> **INSTRUCTIONS FOR THE TASK**
Print the material below exactly, starting with the line containing "Click the Microsoft" and going on through the end of the material, and leave the pictures out of your answer.

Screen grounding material
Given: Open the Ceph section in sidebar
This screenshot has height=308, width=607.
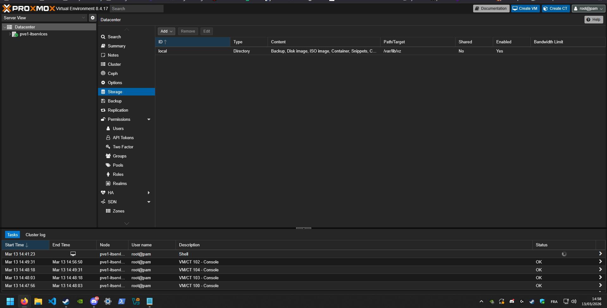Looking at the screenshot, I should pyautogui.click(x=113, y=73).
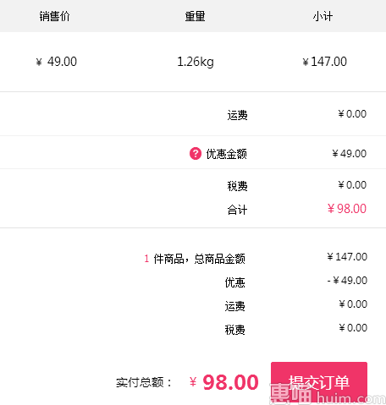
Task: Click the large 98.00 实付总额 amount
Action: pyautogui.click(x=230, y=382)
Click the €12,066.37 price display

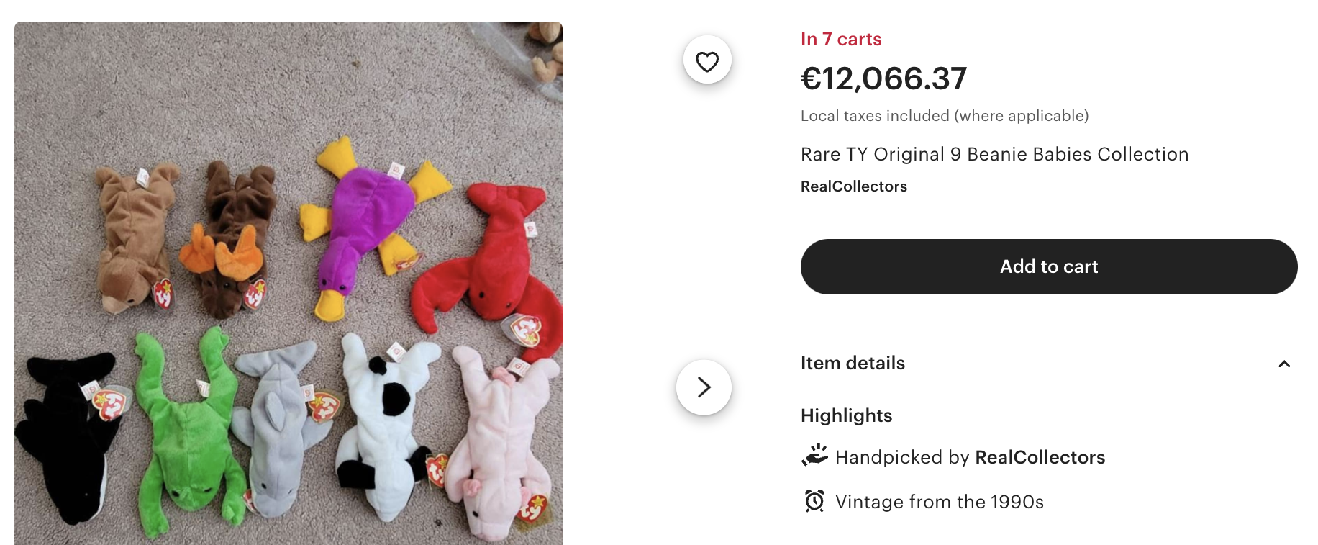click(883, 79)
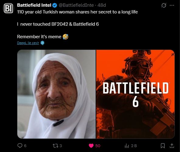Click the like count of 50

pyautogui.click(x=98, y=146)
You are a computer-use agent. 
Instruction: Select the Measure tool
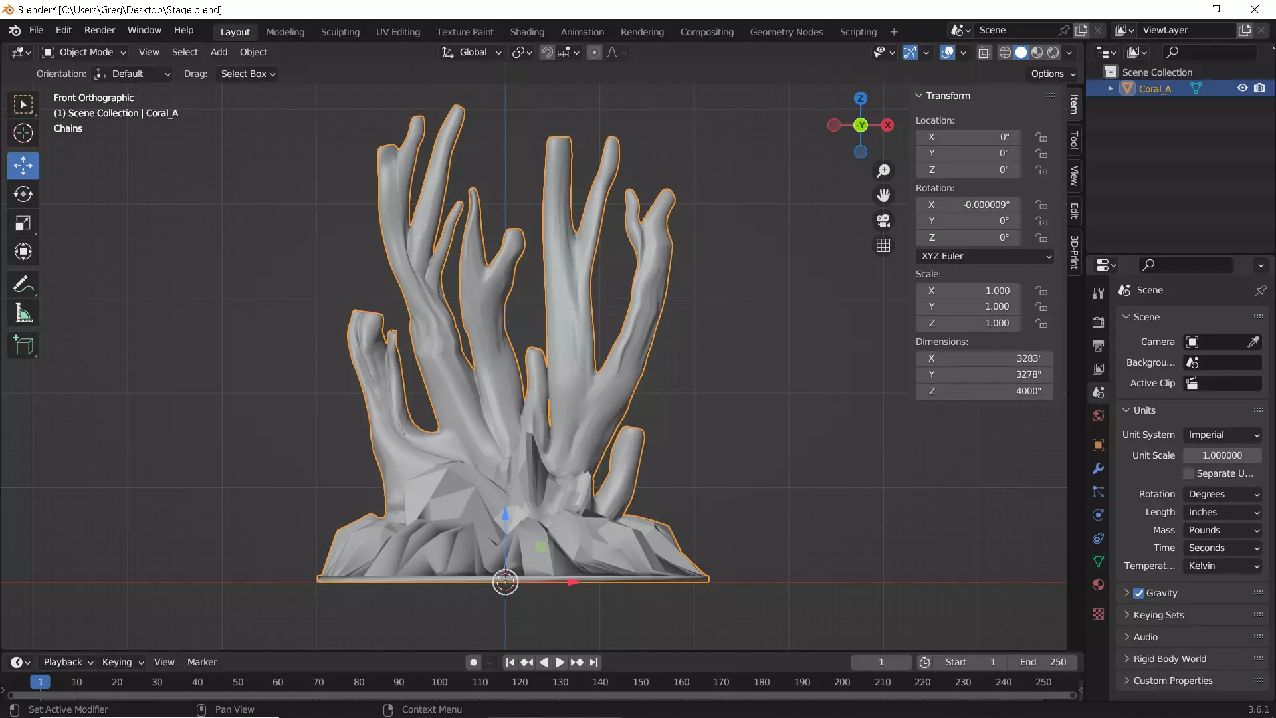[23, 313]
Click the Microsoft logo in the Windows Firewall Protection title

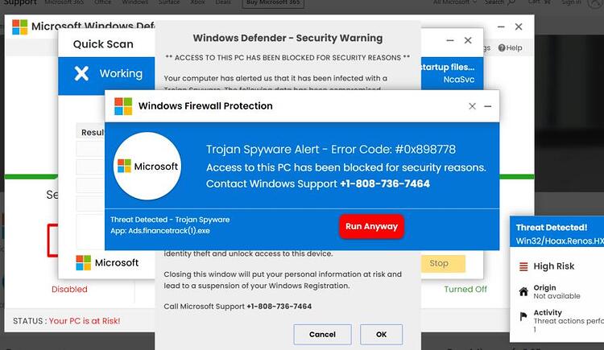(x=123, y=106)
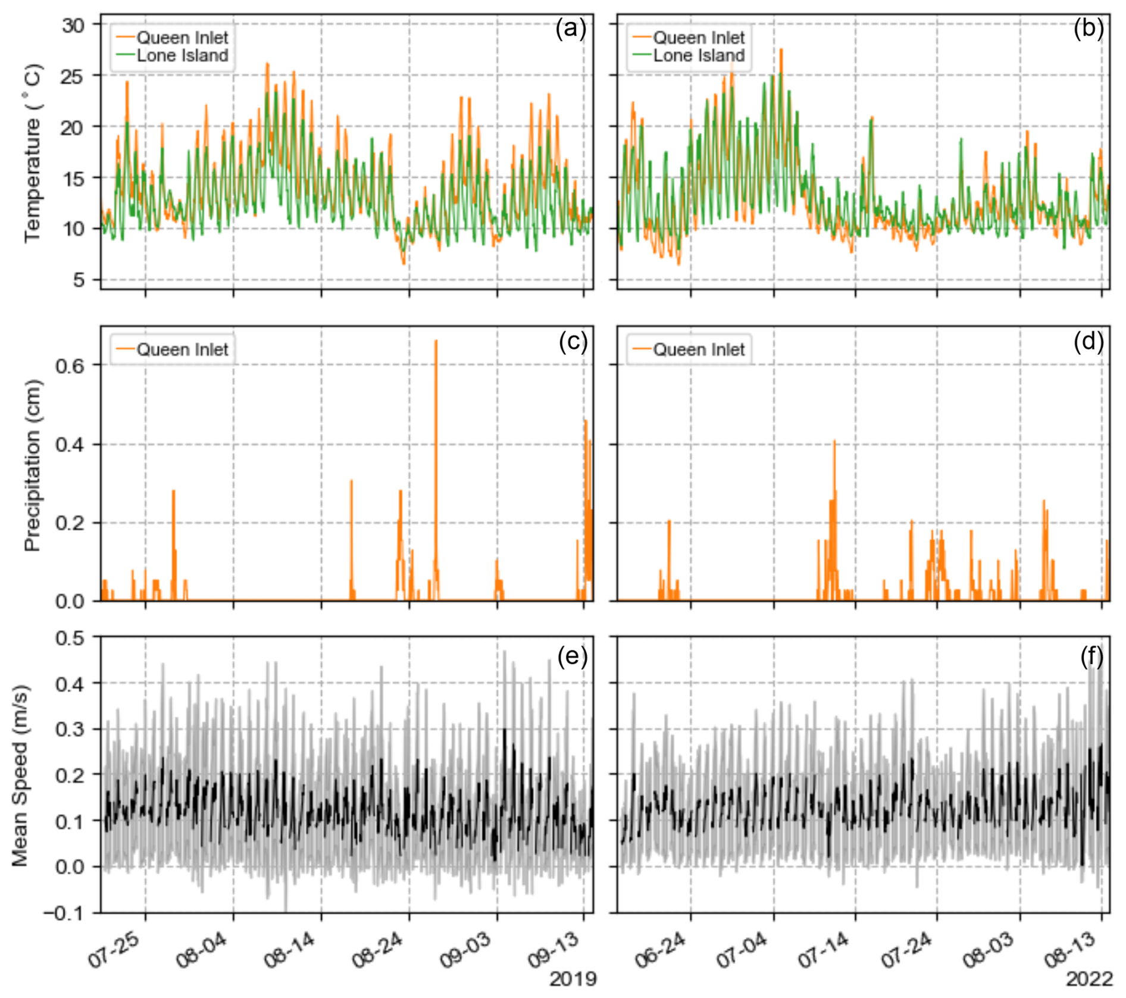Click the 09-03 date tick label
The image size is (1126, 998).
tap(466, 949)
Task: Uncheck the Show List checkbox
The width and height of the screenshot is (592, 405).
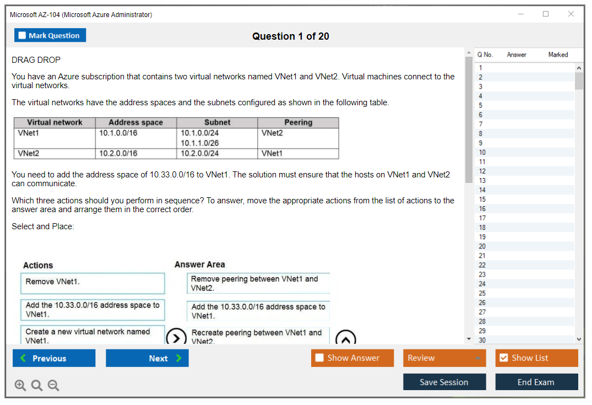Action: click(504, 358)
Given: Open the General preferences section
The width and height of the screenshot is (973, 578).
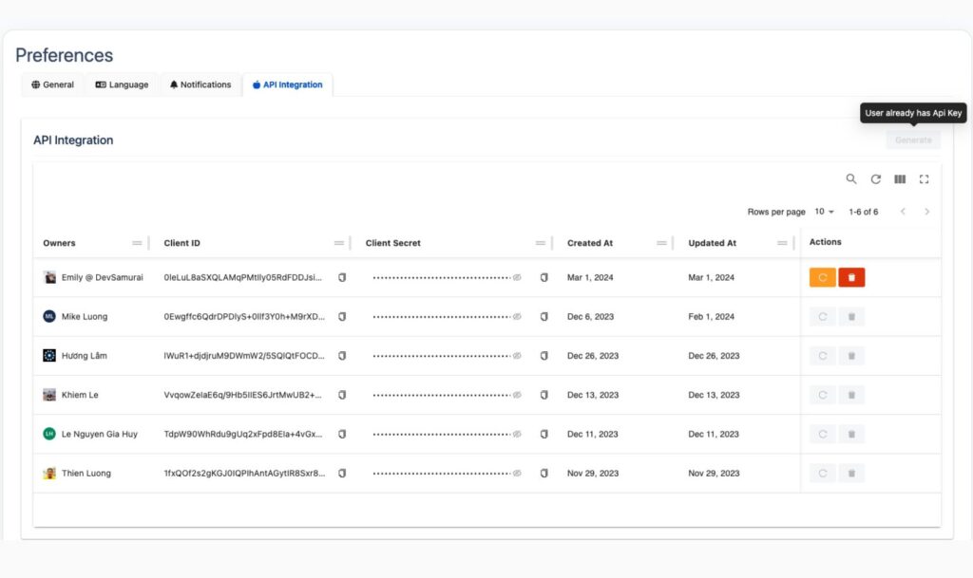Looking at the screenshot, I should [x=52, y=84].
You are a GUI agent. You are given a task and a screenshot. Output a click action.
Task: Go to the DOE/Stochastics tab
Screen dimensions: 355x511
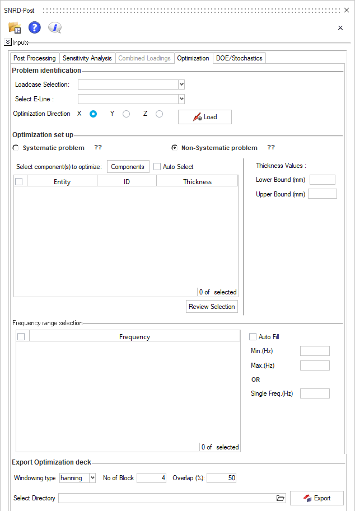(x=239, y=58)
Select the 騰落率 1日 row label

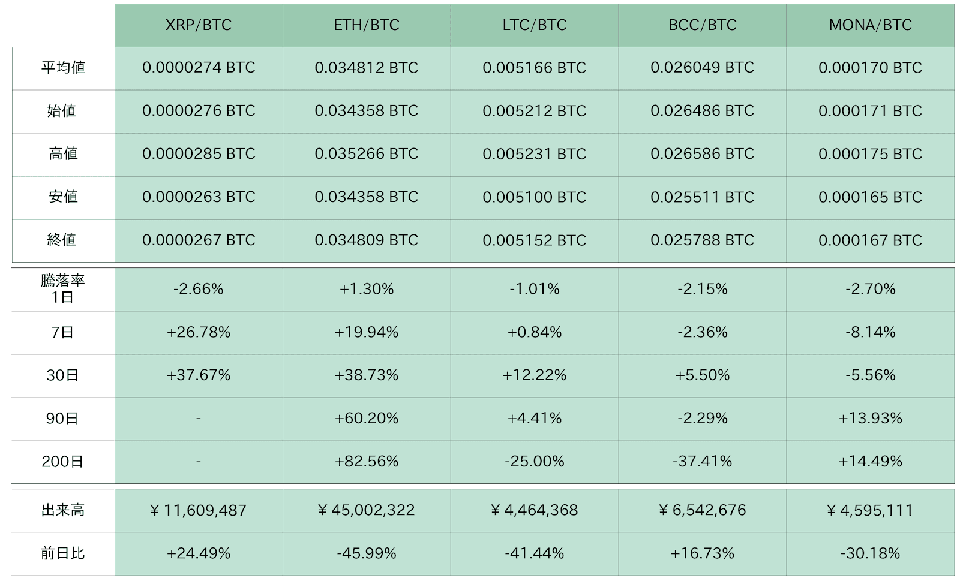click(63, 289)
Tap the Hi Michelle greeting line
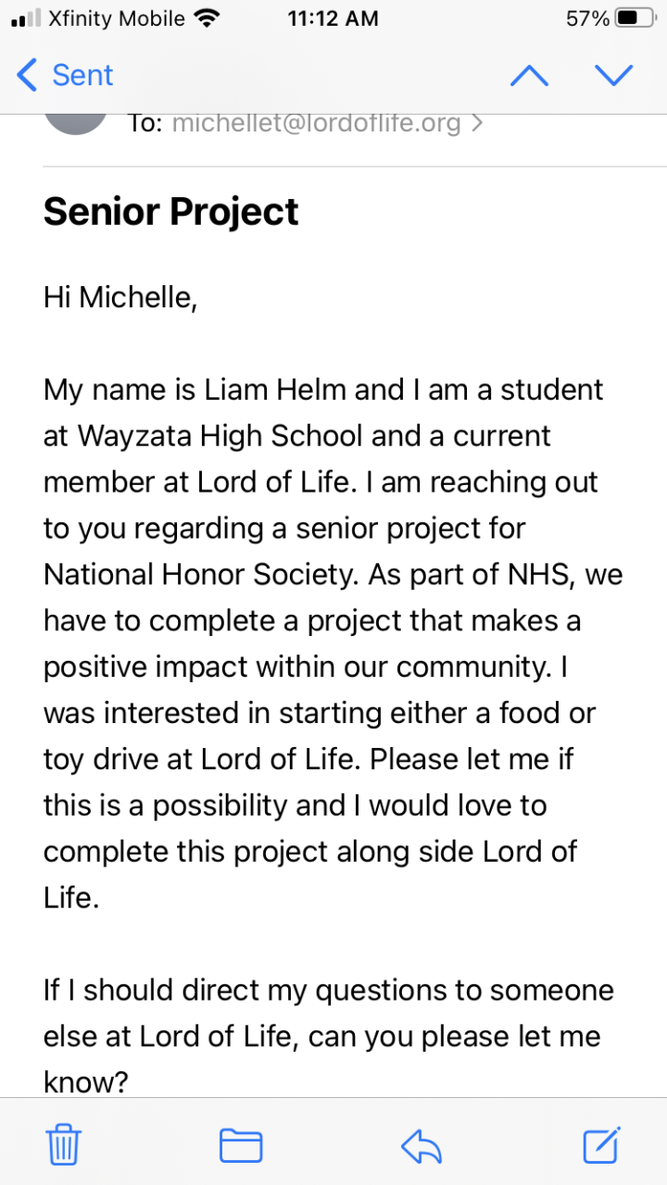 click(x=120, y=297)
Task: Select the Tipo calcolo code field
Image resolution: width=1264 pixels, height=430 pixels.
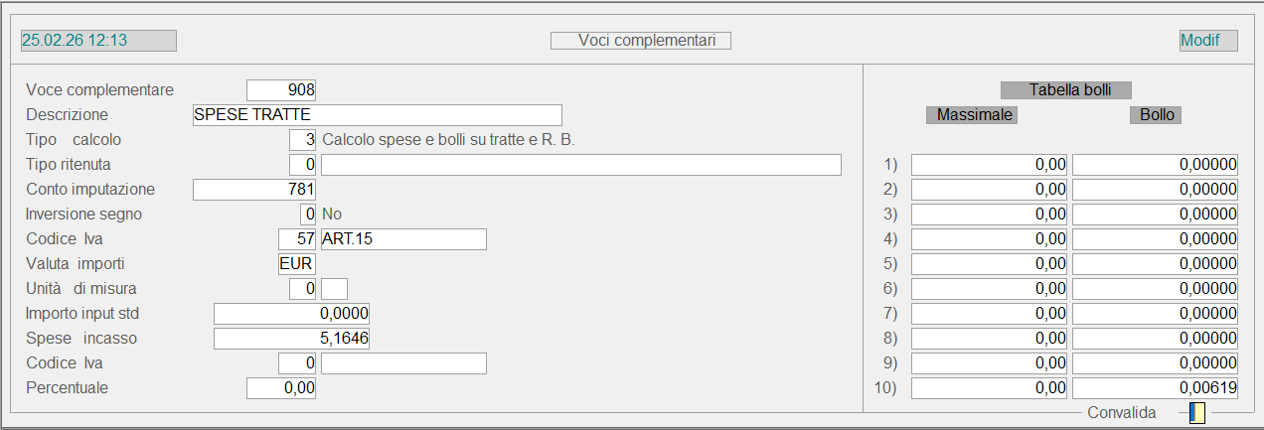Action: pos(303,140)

> **ANSWER TO THIS EXERCISE**
Click the Microsoft logo in the Windows Firewall Protection title

(x=123, y=106)
Click the 09-03 date tick label
The image size is (1126, 998).
tap(466, 949)
Task: Uncheck the Show List checkbox
The width and height of the screenshot is (592, 405).
Action: click(504, 358)
Given: Open the General preferences section
The width and height of the screenshot is (973, 578).
Looking at the screenshot, I should [x=52, y=84].
You are a GUI agent. You are given a task and a screenshot. Output a click action.
Task: Go to the DOE/Stochastics tab
Screen dimensions: 355x511
(x=239, y=58)
Select the 騰落率 1日 row label

click(63, 289)
Tap the Hi Michelle greeting line
 click(x=120, y=297)
Task: Select the Tipo calcolo code field
Image resolution: width=1264 pixels, height=430 pixels.
Action: pos(303,140)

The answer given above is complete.